Maria Martinez and Julian Martinez

“Plate” by Maria Martinez (~1887-1980) and Julian Martinez (1879–1943), slip-painted and burnished ceramic, 9.75” diameter (24.8cm), c. 1925. Image courtesy of The Denver Art Museum.

Maria and Julian Martinez’s more properly. The couple were from the San Ildefonso Pueblo, part of the larger Tewa Peoples, and were active in the 20th century. Maria came from a long line of potters. Her craft was making clay pots, while her husband would paint the images on them. Together, they made traditional red-bodied clay pieces decorated with white, red, and black slip, a watered-down, brushable form of clay.

As the story goes, in the early 1900s, archeologist Edgar Lee Hewitt found an unusual black-on-white pottery sherd at a nearby site and was searching for someone who could recreate it. His intention was to help preserve this ancient technique, but what Maria and her husband Julian developed would instead change the course of indigenous ceramics.
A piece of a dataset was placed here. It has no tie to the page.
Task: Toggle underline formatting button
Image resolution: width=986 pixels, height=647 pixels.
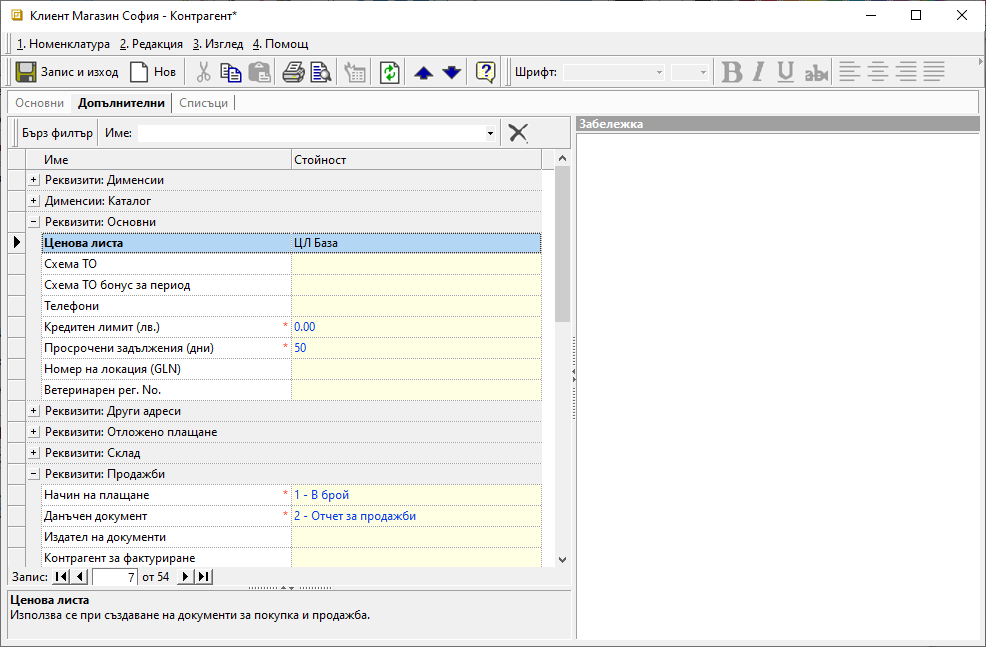Action: click(x=786, y=72)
But first, Maria had to figure out how to turn red clay into black without the use of glazes. Looking to the neighboring Santa Clara Pueblo, Maria learned how to trap the smoke created in the firing process so that its inky darkness infused the baking clay. Although Hewitt seemed pleased with the pottery she produced for him, Maria was not satisfied. She hid the remaining pieces for years until Hewitt returned with visitors.

Their interest inspired her to continue refining the blackware, and Maria and Julian eventually developed a process in which she would coat her unbaked clayware with a rust-red slip, a watered-down, brushable form of clay. Once it dried, she would polish the surface with stone until it shone. In the firing process, the slip would become a gleaming, deep black. To achieve the two-toned blacks, Julian would paint traditional designs on the burnished surface with another layer of slip before firing the piece. When pulled out of the smoldering ashes, the pot (or in this case, plate) would shine where Maria had polished it while Julian’s images were left matte black.

The work they created was deeply rooted in the long history of their culture, yet their ceramics also spoke to the art deco and modernist times they inhabited. Collectors were drawn to them, and with increased train travel connecting both coasts in the 1930s and ‘40s, Maria and Julian’s pieces began to get noticed outside of Native American contexts, notably by Franklin and Eleanor Roosevelt who invited the couple to the White House in 1934.

Maria thought her first pieces were embarrassing failures, and very likely, they would have remained hidden had curiosity not led Hewitt and his guests back to her door. Through a little encouragement, Maria, along with her husband, ended up not only reviving a tradition but also transforming it.

With that newfound success, Maria and Julian shared their knowledge with their family and community so that they too could reap the benefits. When asked, Maria simply said, “I just thank God, because [my work is] not only for me; it’s for all the people. I said to my God, the Great Spirit, Mother Earth gave me this luck. So I’m not going to keep it.”